• [About this task]
Beginning with the line that includes "Task: Confirm settings with the OK button", return every remaining line of the material exactly as it reads, but not the pictures.

• [Material provided]
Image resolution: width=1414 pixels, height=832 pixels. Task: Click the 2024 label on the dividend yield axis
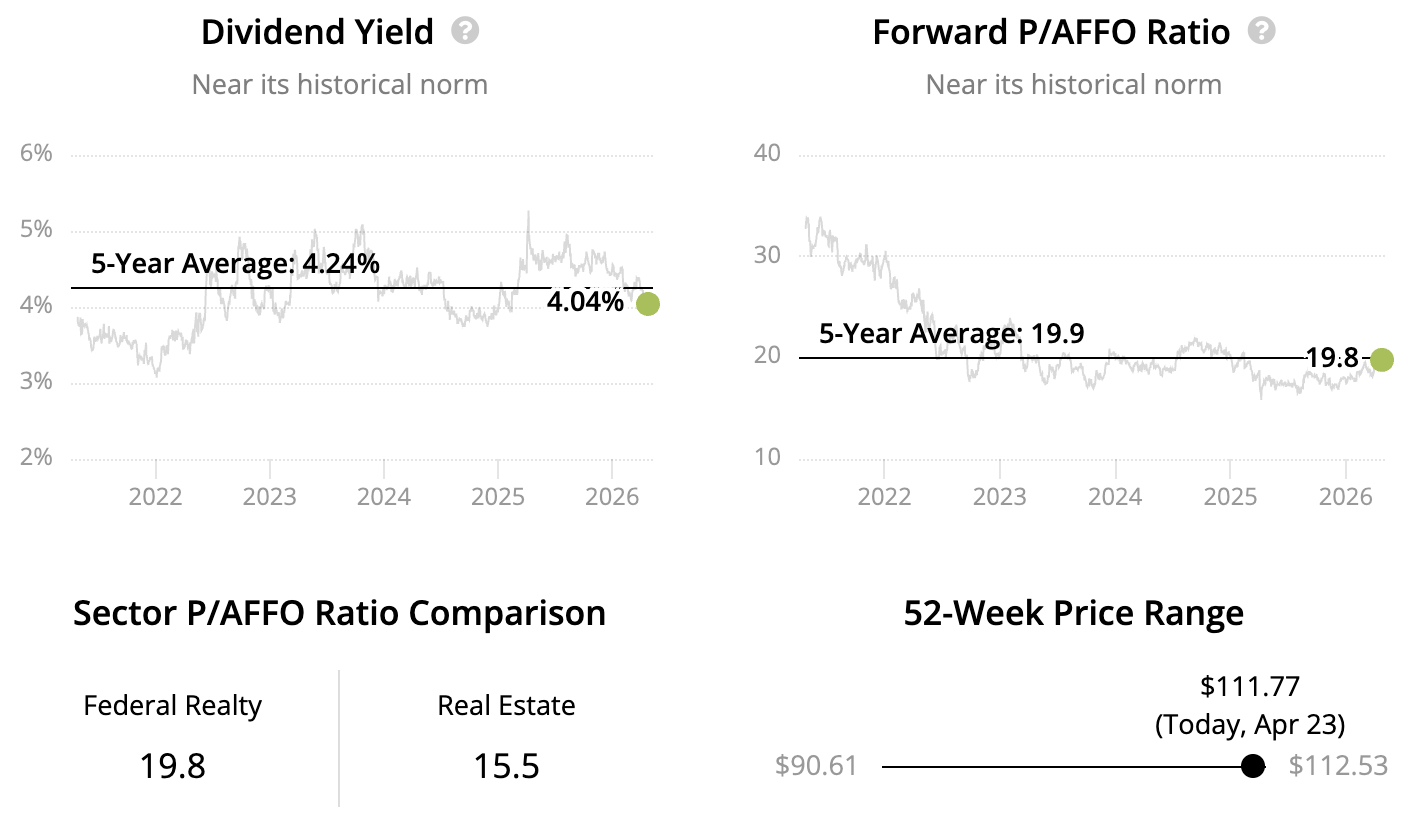(384, 497)
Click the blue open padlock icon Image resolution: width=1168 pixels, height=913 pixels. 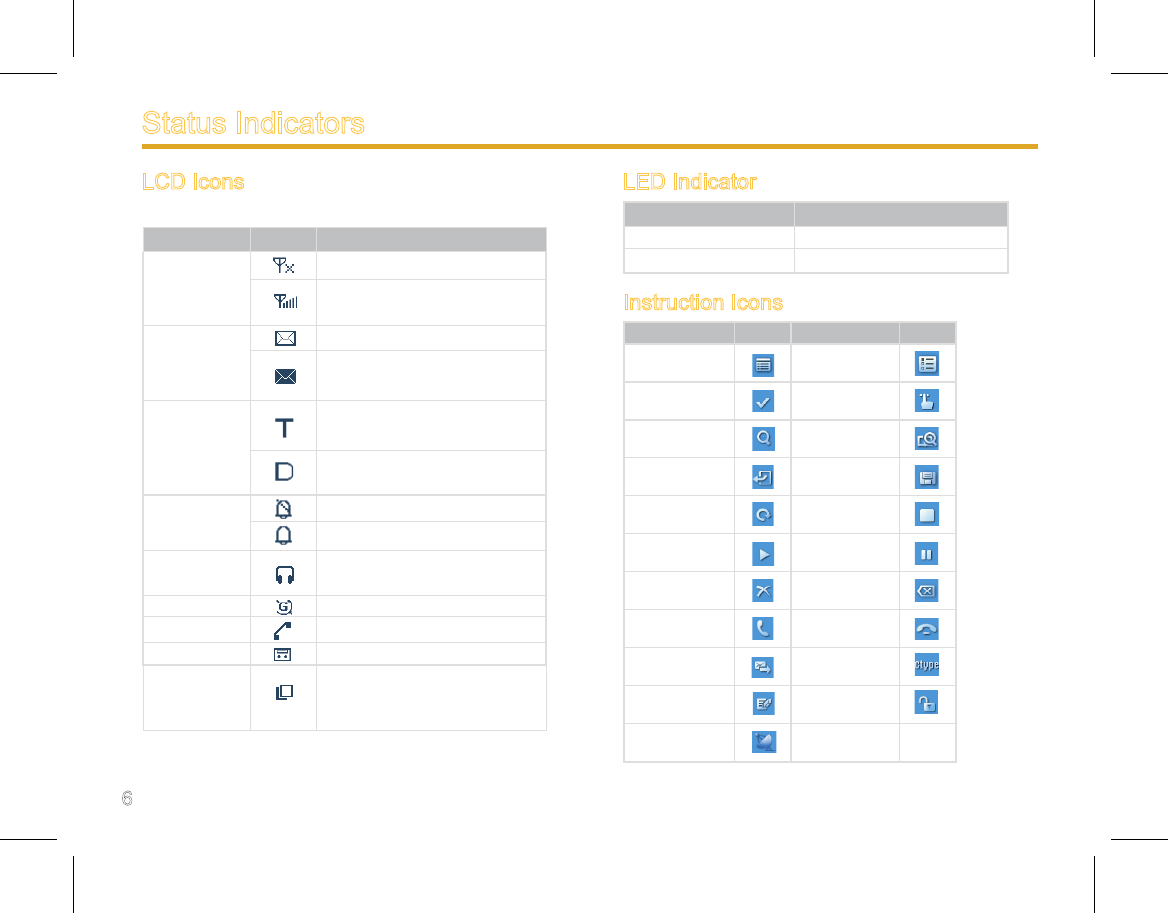[927, 702]
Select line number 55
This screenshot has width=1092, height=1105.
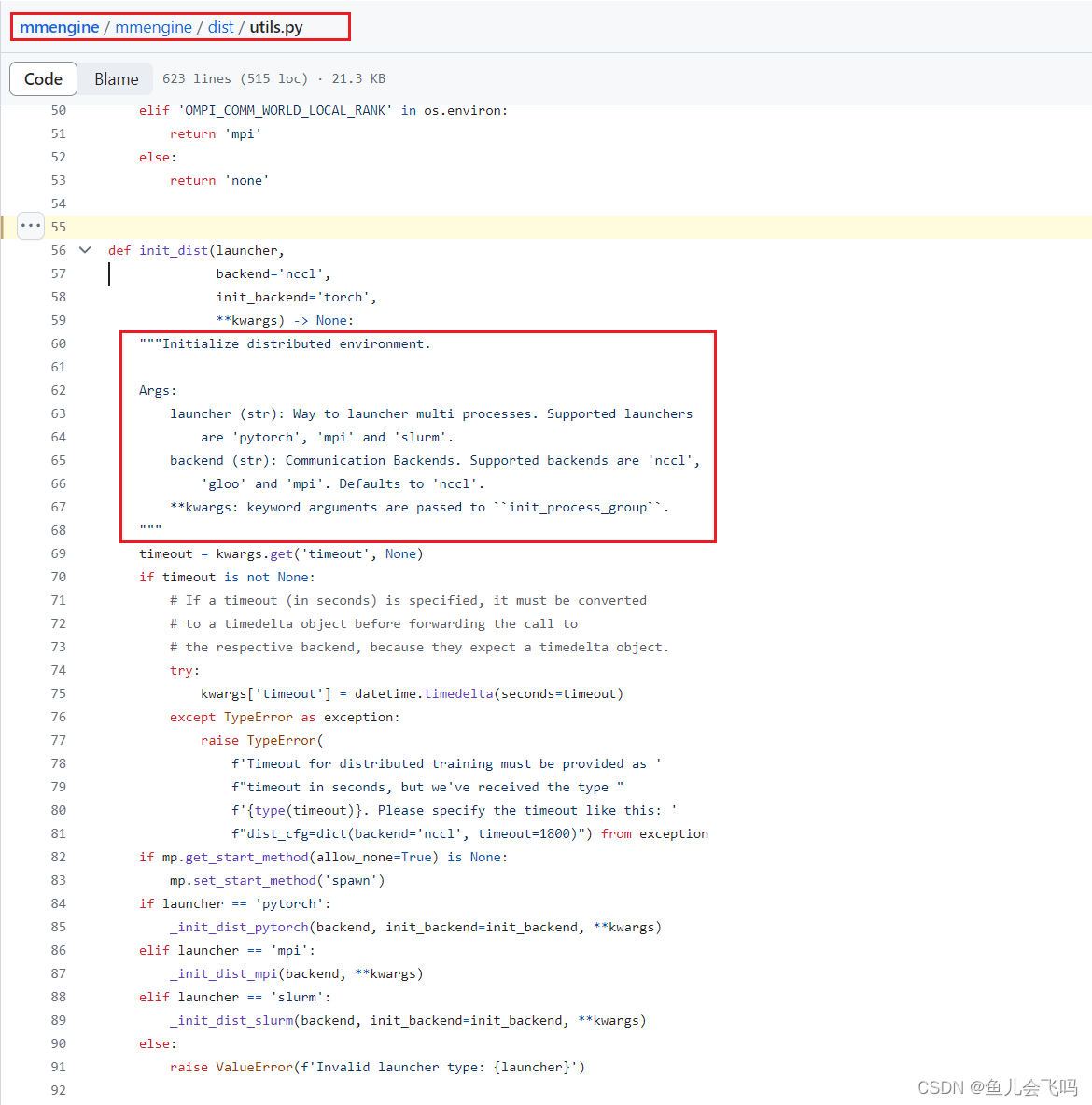(58, 226)
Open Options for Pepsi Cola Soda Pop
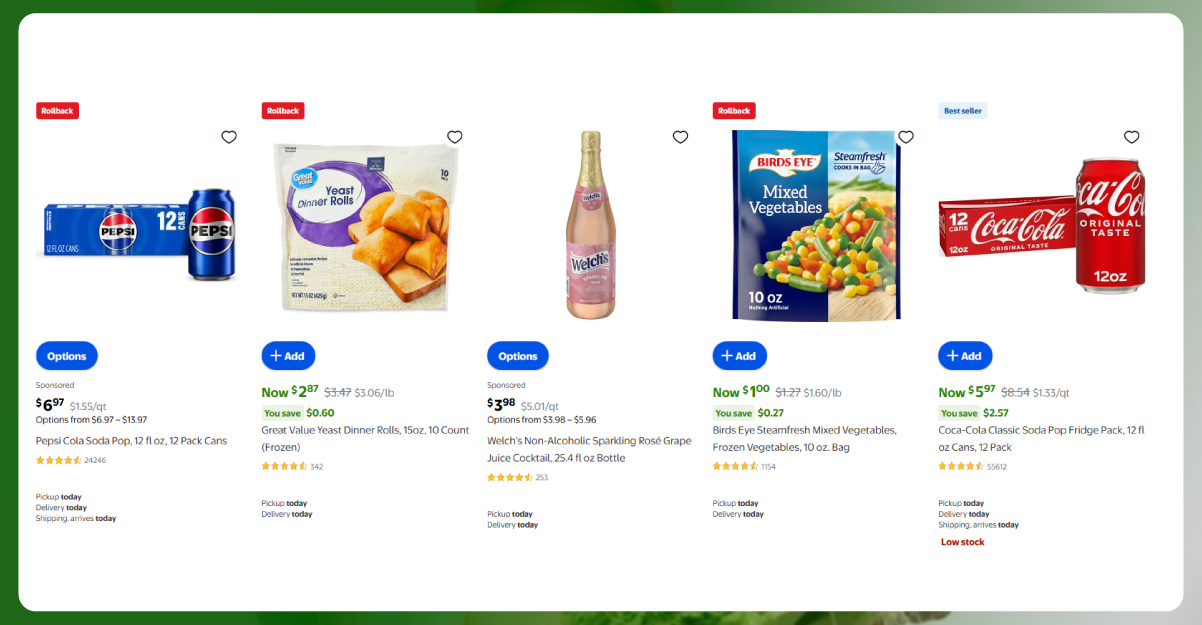This screenshot has width=1202, height=625. [x=66, y=355]
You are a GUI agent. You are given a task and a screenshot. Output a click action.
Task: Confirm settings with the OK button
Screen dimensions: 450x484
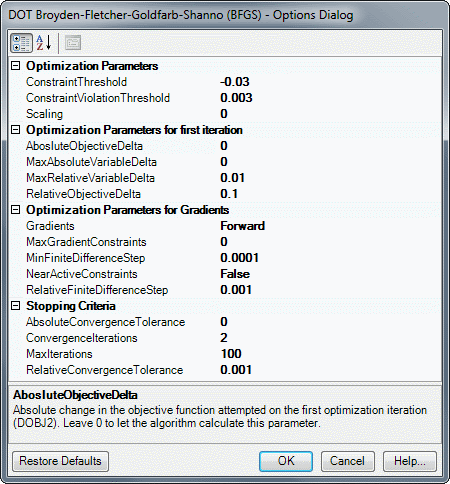coord(286,461)
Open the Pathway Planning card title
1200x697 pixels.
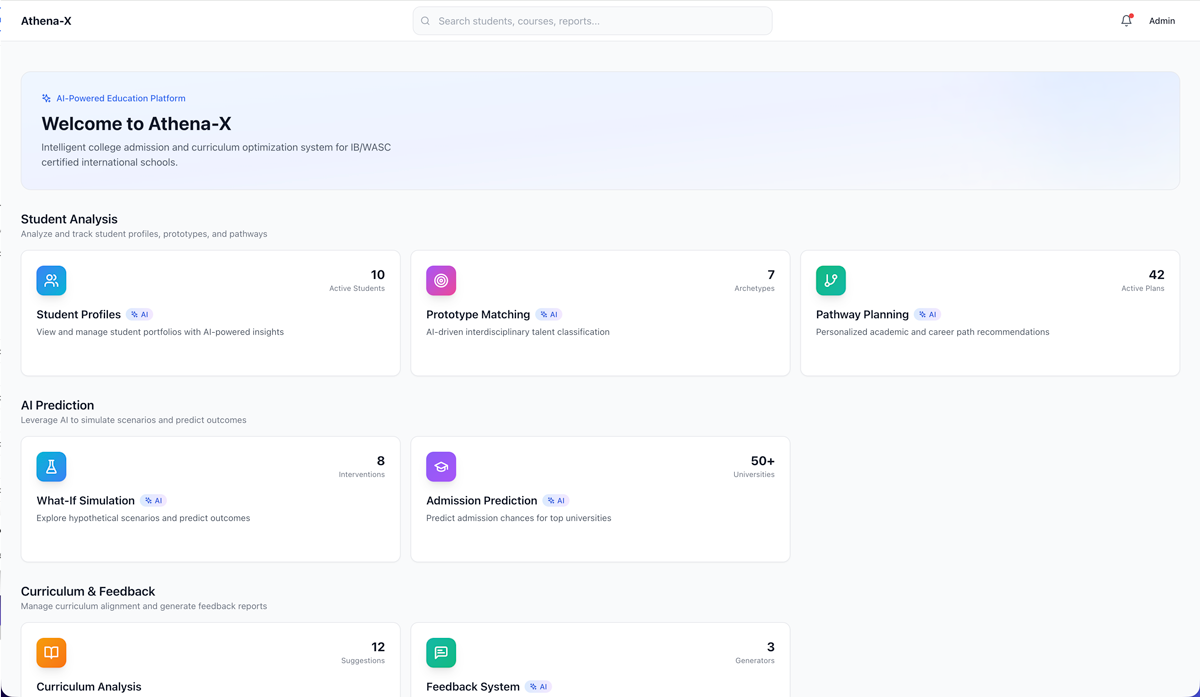pyautogui.click(x=862, y=314)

• [Reply]
Task: Confirm settings with the OK button
Screen dimensions: 450x484
coord(286,461)
Open the Pathway Planning card title
1200x697 pixels.
pyautogui.click(x=862, y=314)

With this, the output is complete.